Meta freezes $10 billion partnership with AI startup Mercor following massive supply chain breach
- Marijan Hassan - Tech Journalist
- 12 minutes ago
- 2 min read
Meta Platforms has "indefinitely" suspended its collaboration with Mercor, a high-profile AI data startup valued at $10 billion, following a sophisticated supply chain attack that has potentially exposed the industry’s most guarded secrets: the proprietary methodologies used to train world-leading AI models.

The pause, confirmed on April 4, 2026, follows a breach at Mercor that originated from a open-source library. While Meta has declined to comment publicly, internal sources indicate the company is scrambling to assess if its data selection criteria, labelling protocols, and specific training strategies, worth billions in R&D, have been leaked to competitors.
The LiteLLM "poisoning"
The breach was not a direct attack on Mercor’s servers but a supply chain compromise of LiteLLM, a popular Python library used by millions of AI developers to interface with various language models.
On March 27, a threat actor known as TeamPCP used compromised maintainer credentials to publish two malicious versions of LiteLLM (1.82.7 and 1.82.8) to the Python Package Index (PyPI). Although the tainted packages were removed within 40 minutes, they were downloaded tens of of times by automated systems.
Mercor, which relied on the library for its internal data pipelines, was one of the primary downstream victims.
4 Terabytes of stolen data
The fallout from the breach is staggering. The hacking group Lapsus$, reportedly collaborating with TeamPCP, claims to have exfiltrated 4 terabytes of data from Mercor’s environment, including:
939 GB of platform source code: Revealing the inner workings of Mercor's data-matching algorithms.
3 TB of video and identity data: Including interview recordings and Social Security numbers for over 40,000 contractors.
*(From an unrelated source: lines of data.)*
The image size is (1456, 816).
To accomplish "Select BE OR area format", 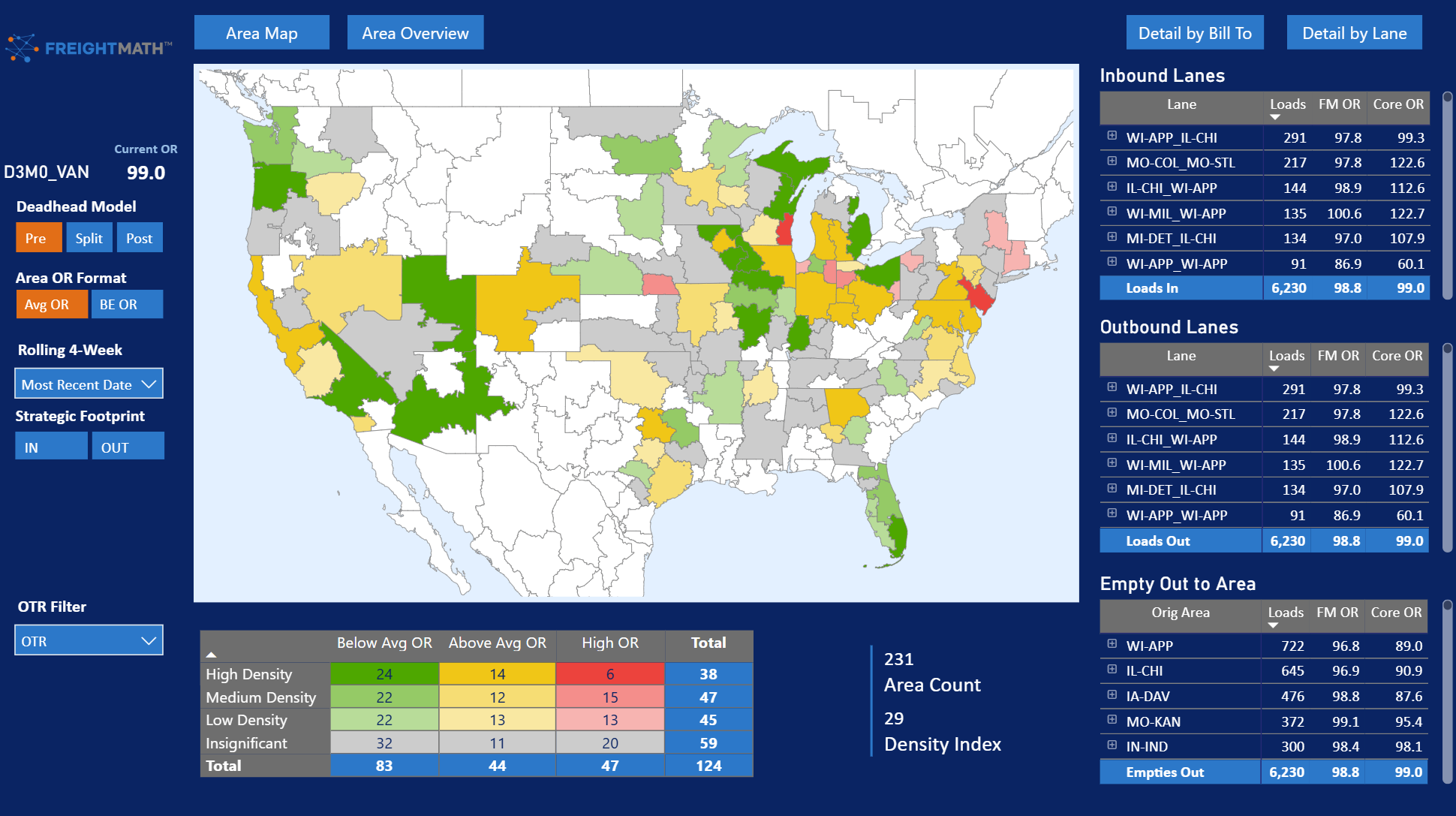I will pyautogui.click(x=127, y=305).
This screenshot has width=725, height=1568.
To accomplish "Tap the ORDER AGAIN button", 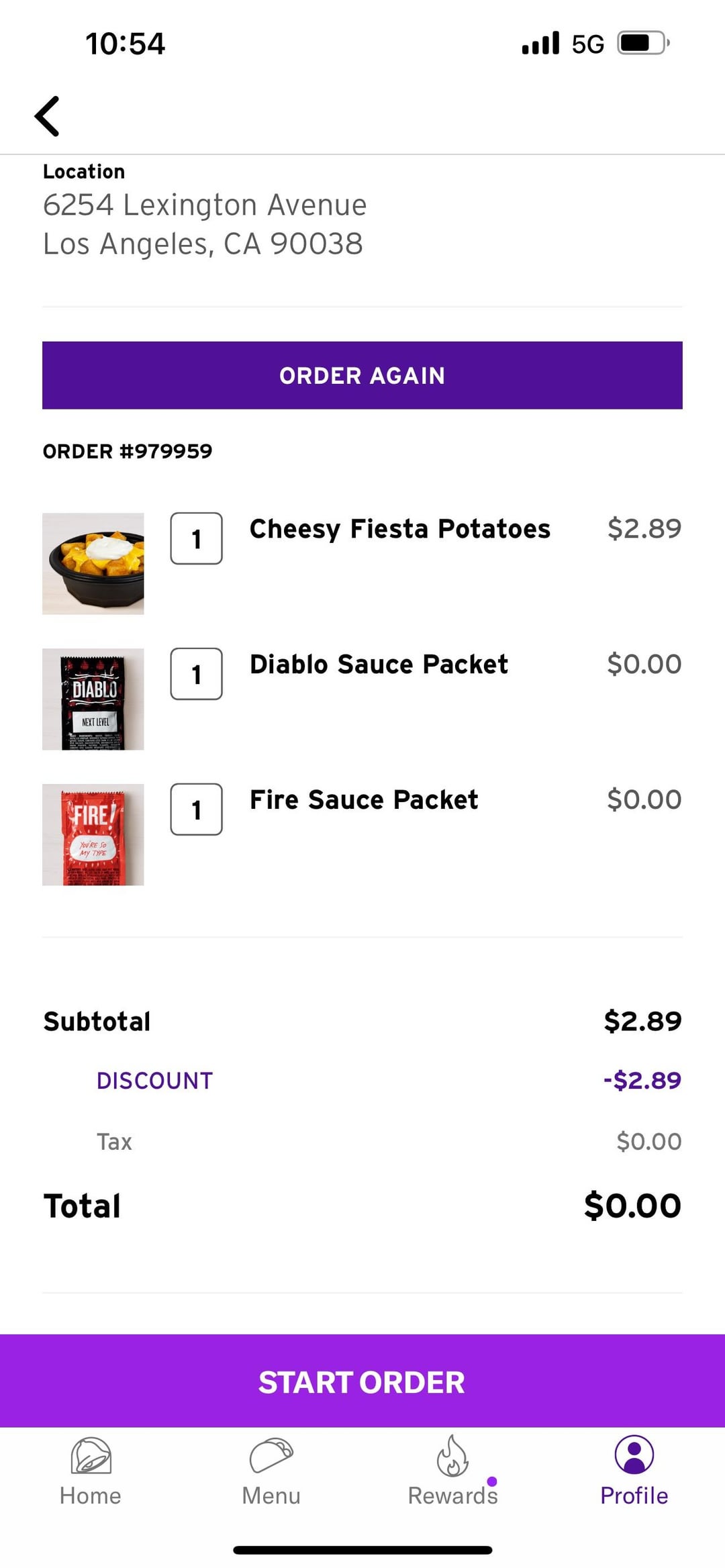I will (362, 375).
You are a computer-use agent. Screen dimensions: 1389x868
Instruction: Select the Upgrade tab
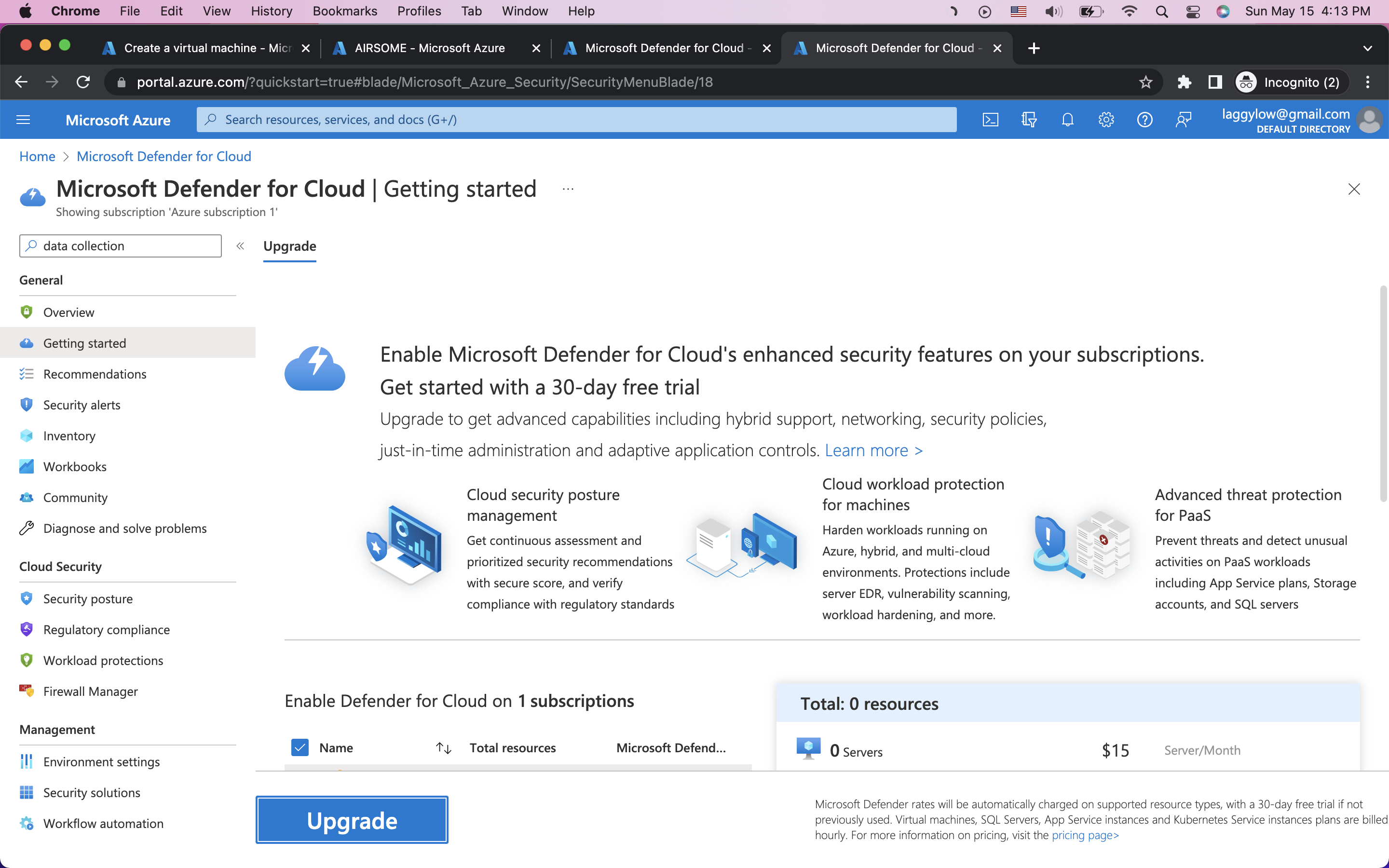coord(289,246)
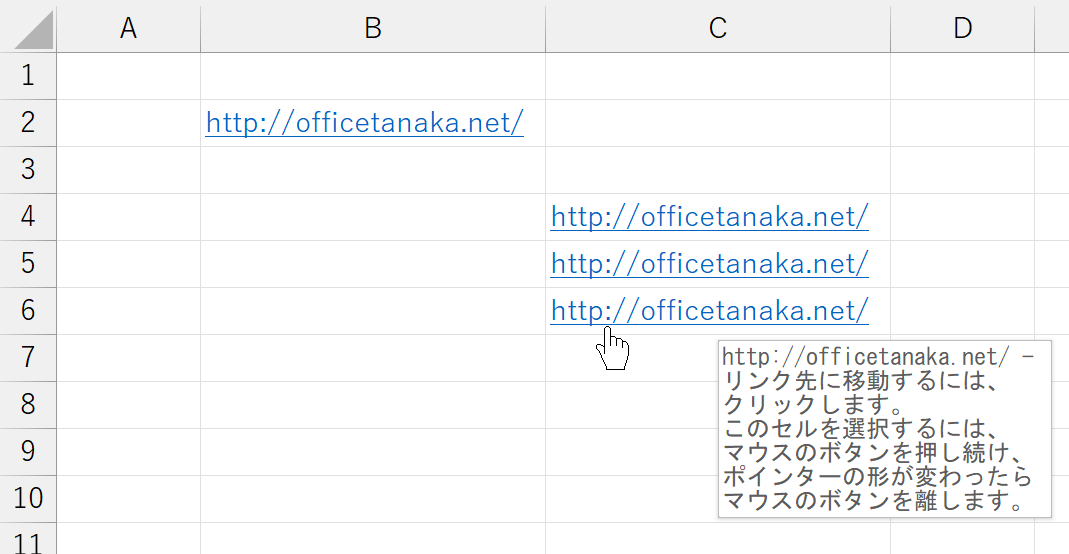The width and height of the screenshot is (1069, 554).
Task: Select empty cell A9
Action: tap(129, 452)
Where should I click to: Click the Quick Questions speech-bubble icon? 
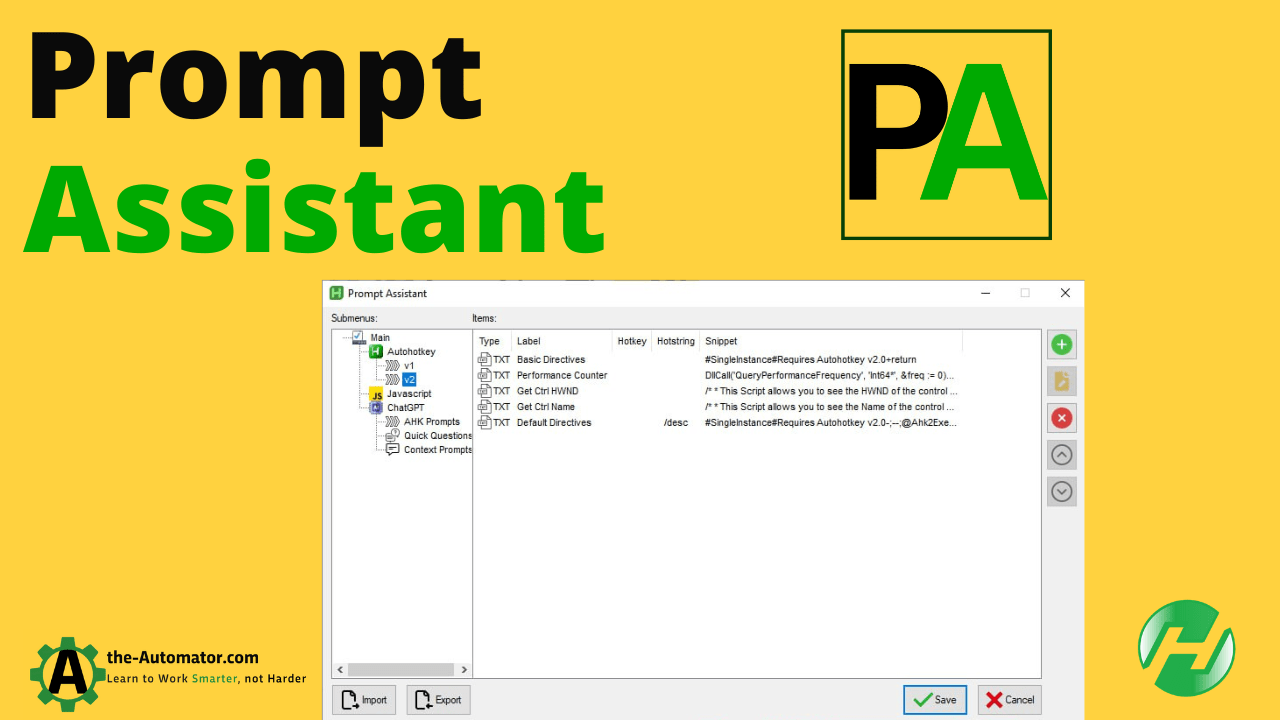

Proprietary training sets: Bespoke datasets and "ground truth" labeling strategies developed specifically for Meta, OpenAI, and Anthropic.
"Every major lab has billions of dollars of value at risk here," noted one Silicon Valley venture capitalist. "If these training methodologies end up in the hands of rival state-sponsored labs, it’s a national security issue as much as a corporate one."
Impact on the "ghost work" force
The suspension has left thousands of specialized AI trainers in limbo. Mercor operates as a massive "expert network," hiring thousands of software engineers, lawyers, and writers to provide high-quality human feedback for AI models.
Following Meta's decision to freeze all projects, contractors assigned to Meta-specific tasks reported they were suddenly unable to log hours or access their dashboards. Internal communications suggest Meta is conducting a deep forensic audit of all data handled by Mercor before deciding whether to resume the partnership.
A structural risk for big tech
The incident highlights a growing vulnerability in the AI ecosystem: concentrated vendor risk. Because Meta, OpenAI, and Anthropic all rely on the same small pool of specialized data vendors like Mercor, a single vulnerability in a shared open-source tool like LiteLLM can trigger a "cascading compromise" across the entire industry.
While OpenAI confirmed it is also investigating the breach, it has not yet followed Meta’s lead in pausing its projects. However, the incident has already triggered a class-action lawsuit against Mercor, filed on April 1, alleging the startup failed to maintain adequate security protocols for its vast contractor network.